What the task requires:
Take the lines below from the one with "Click the Cancel button" through the one with "Viewport: 763px width, 1529px height." and retype them exactly. Include nothing else, and no pictures.

Records provided:
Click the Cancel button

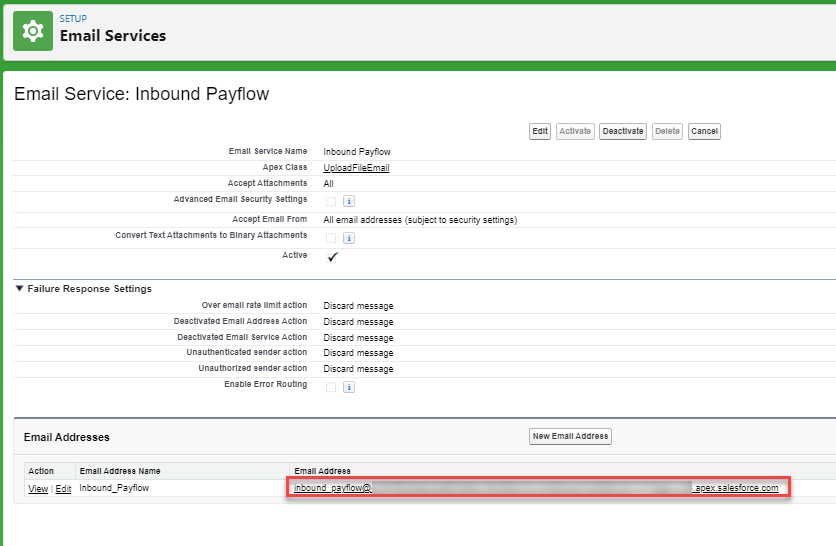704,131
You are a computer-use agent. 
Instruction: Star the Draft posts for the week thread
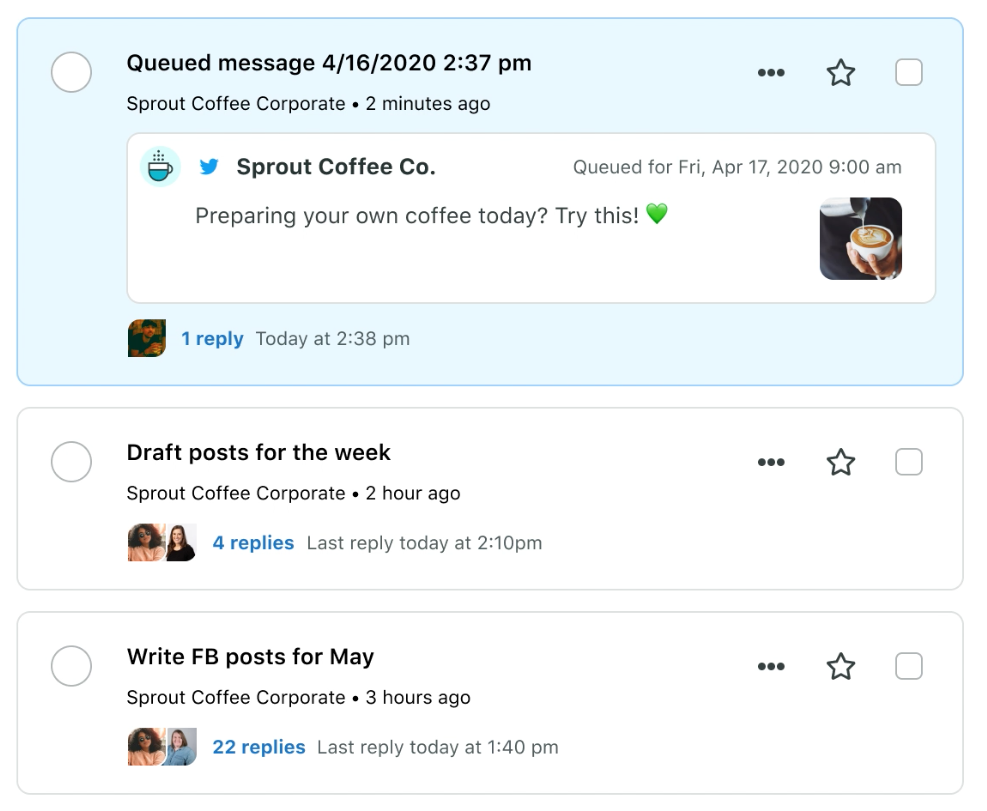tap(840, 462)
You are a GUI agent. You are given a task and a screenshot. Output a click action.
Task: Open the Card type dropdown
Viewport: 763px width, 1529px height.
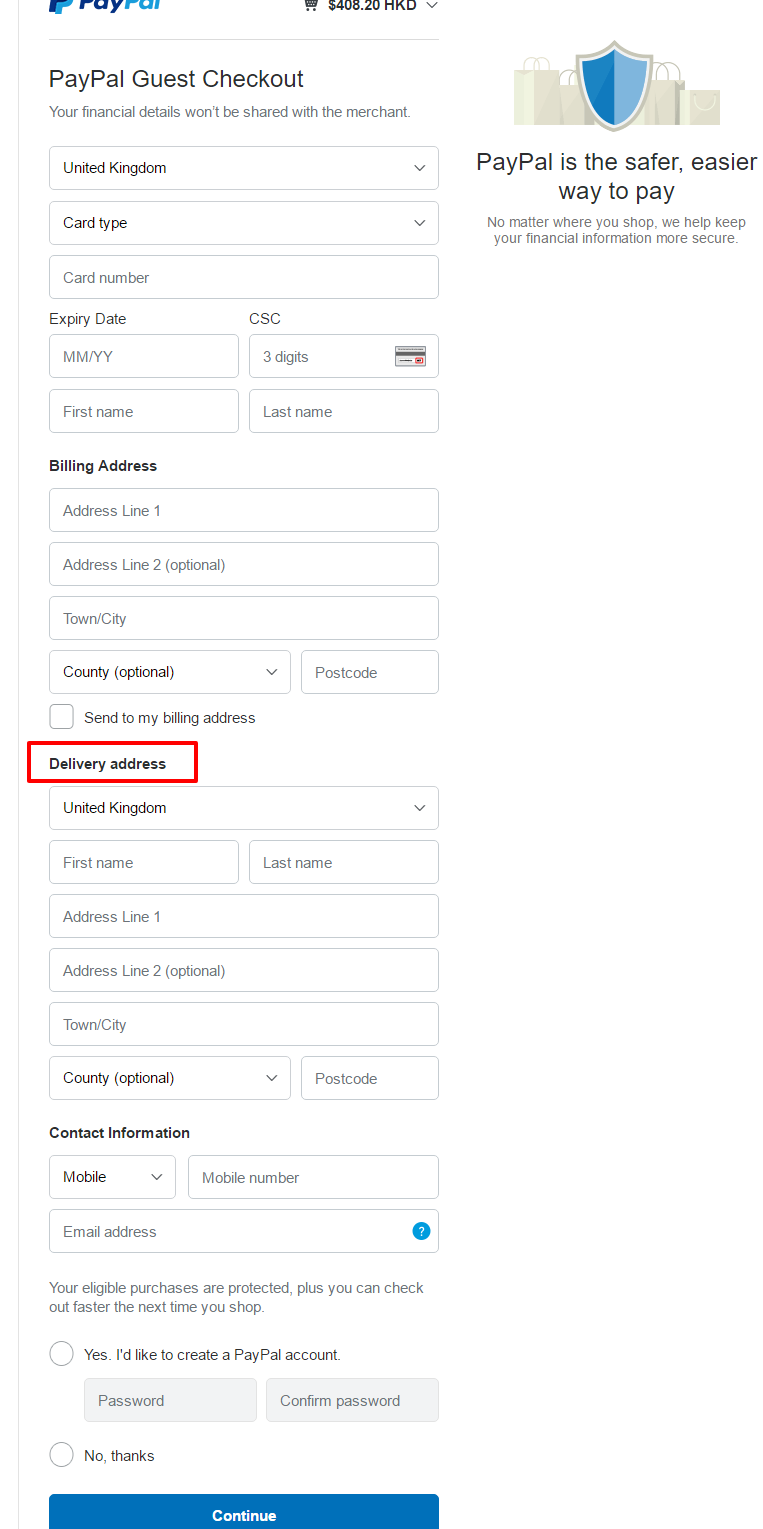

---

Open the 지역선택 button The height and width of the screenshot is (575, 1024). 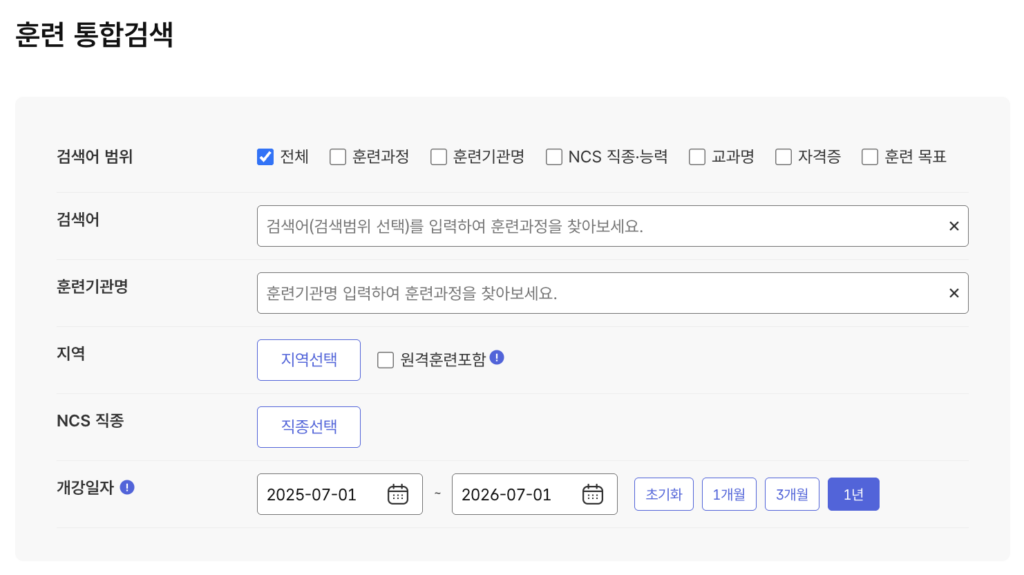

Output for this exercise:
Click the Cancel button

704,131
You are a computer-use agent. 
Instruction: Star the Draft posts for the week thread
tap(840, 462)
You are a GUI agent. You are given a task and a screenshot. Output a click action.
Task: Open the Card type dropdown
Viewport: 763px width, 1529px height.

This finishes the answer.